I'm not shitting you, I need you to come play my game tonight at Rae's Lakeview Lounge. I do a really good job at it, and their food is killer, and they have pints of beer that cost one dollar.

If you go to Seattle, or any other city in the developed world, you cannot buy any amount of beer for less than seventeen dollars. I know because I went to Seattle once and almost killed myself. They do have a monorail there, the trains of which are the pinnacle of design in human history, but like all monorails it goes nowhere. There was a girl there who used to let me have sex with her, but then she stopped letting me have sex with her so I hate it.
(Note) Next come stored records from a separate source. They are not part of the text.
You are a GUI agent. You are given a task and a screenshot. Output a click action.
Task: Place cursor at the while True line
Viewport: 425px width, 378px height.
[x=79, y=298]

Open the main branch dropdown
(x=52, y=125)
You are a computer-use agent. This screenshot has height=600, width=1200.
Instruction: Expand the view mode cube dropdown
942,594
If you think that seems like an arbitrary reason to hate an entire city, you obviously never had sex with her.

It's not as bad as San Francisco, though. San Francisco is about 9 billion times more beautiful than any other city in America, but you cannot rent a closet there unless you make at least 4 million dollars a year. It's so fucked up. When I meet musicians in bands touring from SF they usually seem just like my friends here, but I wanna tell them to just give me at least a few hundred bucks, because you know they have that amongst their pocket lint. It costs 45 bucks just to look at San Francisco when you're landing at Oakland airport. The window shades on the plane go into lockdown on descent, and you have to swipe your card to get a gaze.
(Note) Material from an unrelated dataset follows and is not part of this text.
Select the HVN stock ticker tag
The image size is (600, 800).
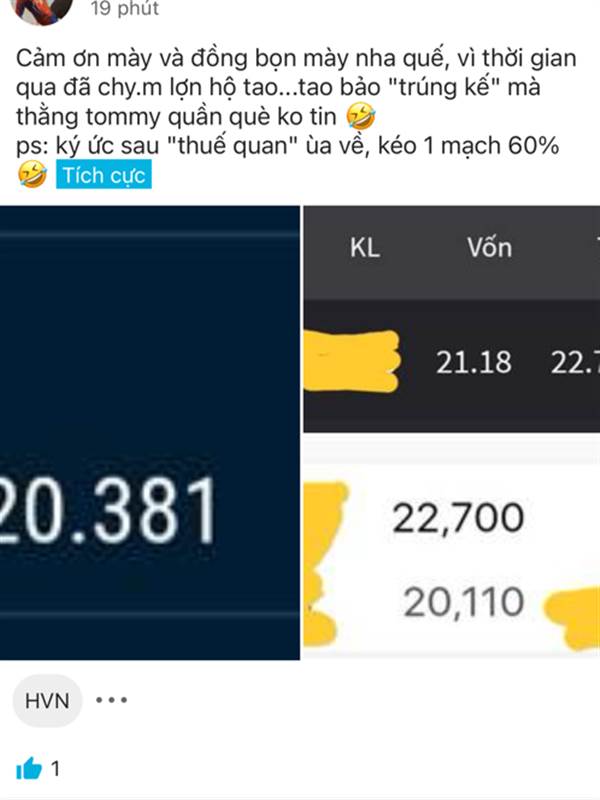point(47,701)

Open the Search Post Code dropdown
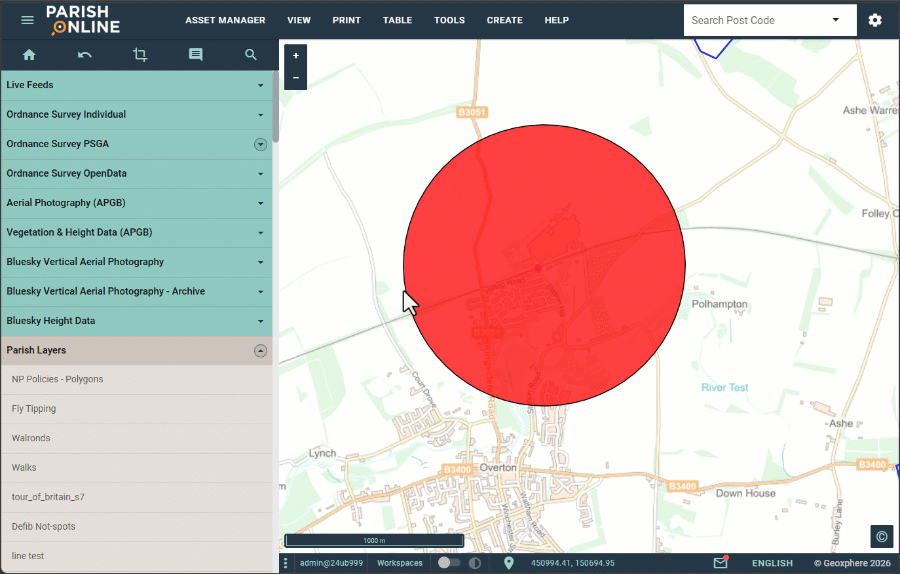point(835,20)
They don't have rivers in SF, either. We have one here that's of notable size called the Columbia, and that's where I'm gonna go, and what I'm gonna swim in, after I get done typing this and take my coffee poop. If the Columbia river ran through Seattle, it would be 12 degrees fahrenheit, and everyone would be all "oh my God, how is that fucking thing not solid!?" Here in Portland, said river is still 67 degrees, which ain't all that bad I reckon. Owning a water thermometer rules. They only cost like 15 bucks (plus 65% sales tax in the state of Washington).

In summary, don't leave Oregon without going to the third world or they'll take all your money and not let you swim or get drunk. Also, if you don't already live here, forget everything you've read. It totally blows, I swear.